● Excerpt
------------------------------------------------------------
Reference: Customer Service with Actioning¶

Shape: supervisor-routing. Primary ROI lever: deflection + AHT. Variant of: the flagship. Use as a scaffolding reference — it is NOT runnable on its own; partners adapt the flagship src/ to this scenario via /scaffold-from-brief.

When to use this¶

Customer has a tier-1 service desk (customer support, returns, account servicing) where most inbound asks today are: 1. "Where's my order / case / refund status?" 2. "Can you fix / change / refund this?" 3. Edge cases a human must handle.

A chatbot deflects (1) and loses (2). An agentic solution does (1) AND (2) with HITL, and escalates (3).

Chatbot baseline vs agentic lift¶

Capability	Chatbot	Agent + HITL
Answer from KB	✓	✓
Look up order / case status	sometimes	✓ (API grounding)
------------------------------------------------------------
● Data for analysis

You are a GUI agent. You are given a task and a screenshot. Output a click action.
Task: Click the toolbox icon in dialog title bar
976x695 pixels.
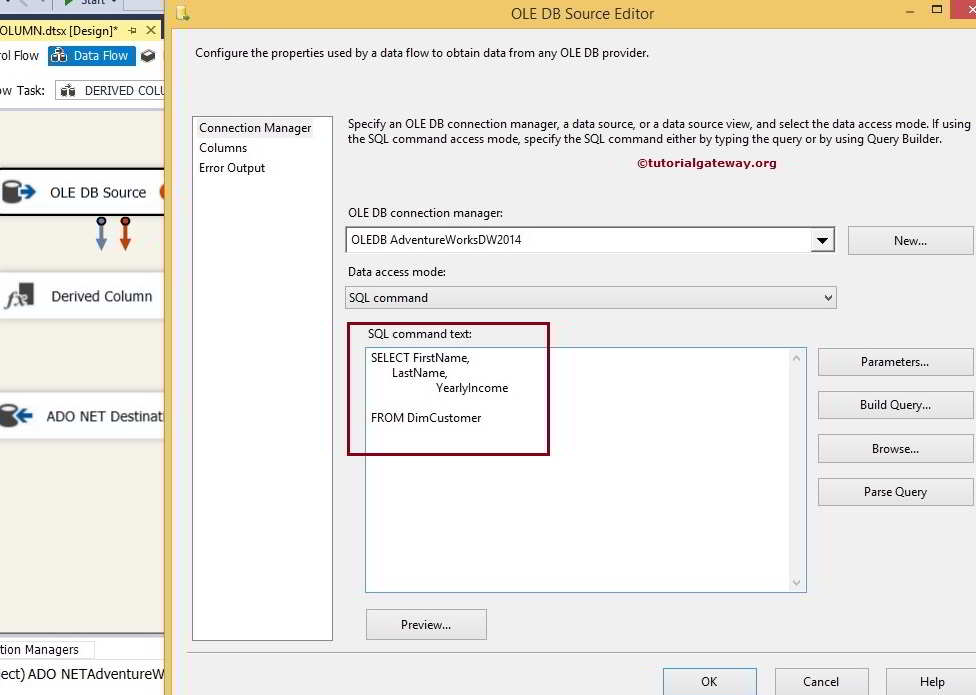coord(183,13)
------------------------------------------------------------
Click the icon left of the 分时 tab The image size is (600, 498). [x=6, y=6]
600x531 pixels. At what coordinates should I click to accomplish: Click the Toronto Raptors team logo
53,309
------------------------------------------------------------
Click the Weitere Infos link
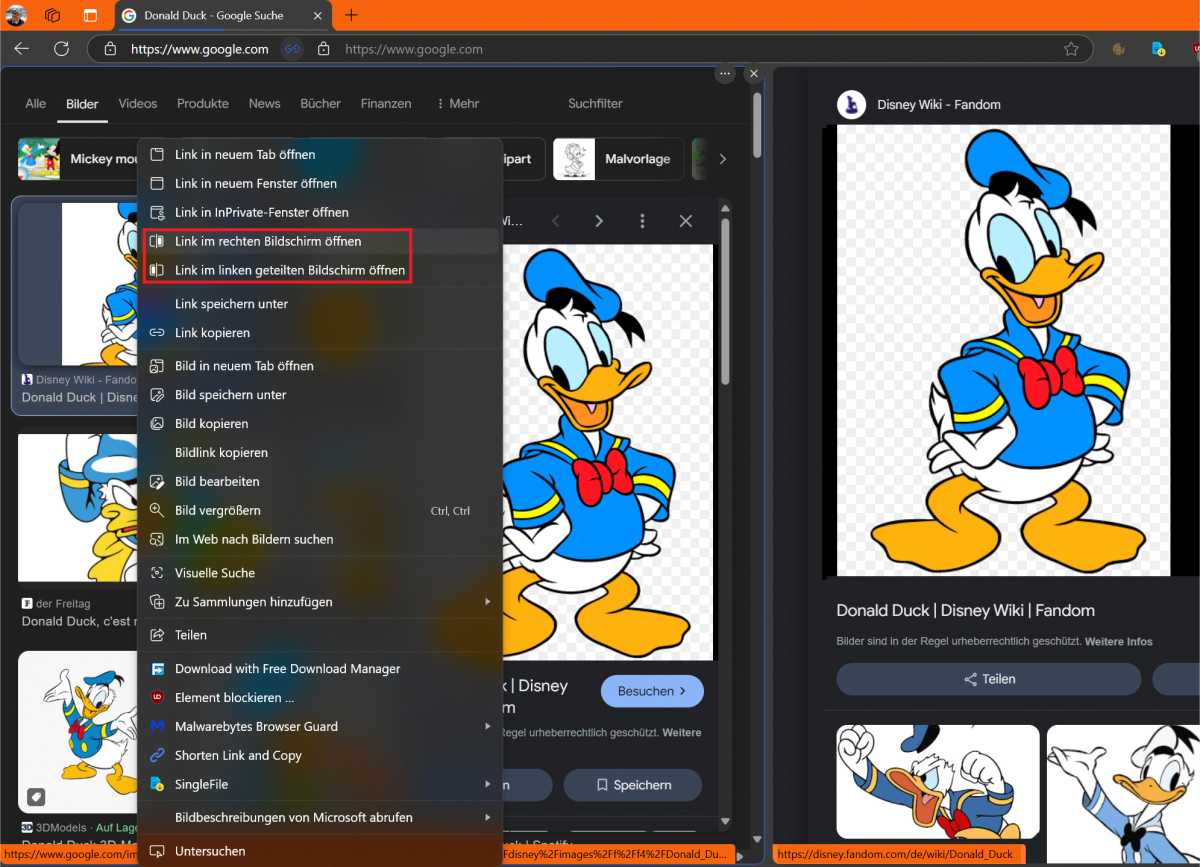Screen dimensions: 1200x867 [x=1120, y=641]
------------------------------------------------------------
● Work instruction 1
According to the customer service reference, what is the primary ROI lever?
● Work instruction 2
Carry on the customer service reference from its final line.
The listing comes from a separate source and is unrelated to the customer service reference.

● Your response 1
Deflection + AHT.

● Your response 2
Issue refund / credit	✗	✓ with HITL approval
Update CRM / ticket	✗	✓ with HITL approval
Handle multi-step cases	✗	✓ (supervisor + workers)
Escalate with context	partial	✓ (full conversation + actions taken)

ROI lever: deflection % (from ~30% → 55–70%), AHT ↓ 40–60%, CSAT ↑ on resolved cases.

Proposed agent graph¶

  Supervisor (intent + route)
  ├── KBResearcher      — grounded Q&A over help center
  ├── OrderLookup       — reads customer/order systems (read-only)
  ├── CaseActor         — creates/updates cases (HITL)
  ├── RefundActor       — issues refunds/credits (HITL)
  └── EscalationRouter  — constructs handoff packet
  Aggregator            — assembles response + action log

Side-effect tools (all HITL-gated)¶

case_create_update — ticketing system (ServiceNow/Zendesk/Dynamics)
refund_issue — billing system
credit_apply — billing system
crm_note_add — CRM (Salesforce/Dynamics)
handoff_to_human — routing the live conversation

Grounding¶

Help center articles (AI Search index)
Product catalog (AI Search index)
Order history (customer system API — grounded per request, not indexed)

HITL policy (default)¶

always: refund_issue, credit_apply (money out)
threshold: case_create_update (skip HITL if case.priority ∈ {low, medium}, require HITL for {high, critical})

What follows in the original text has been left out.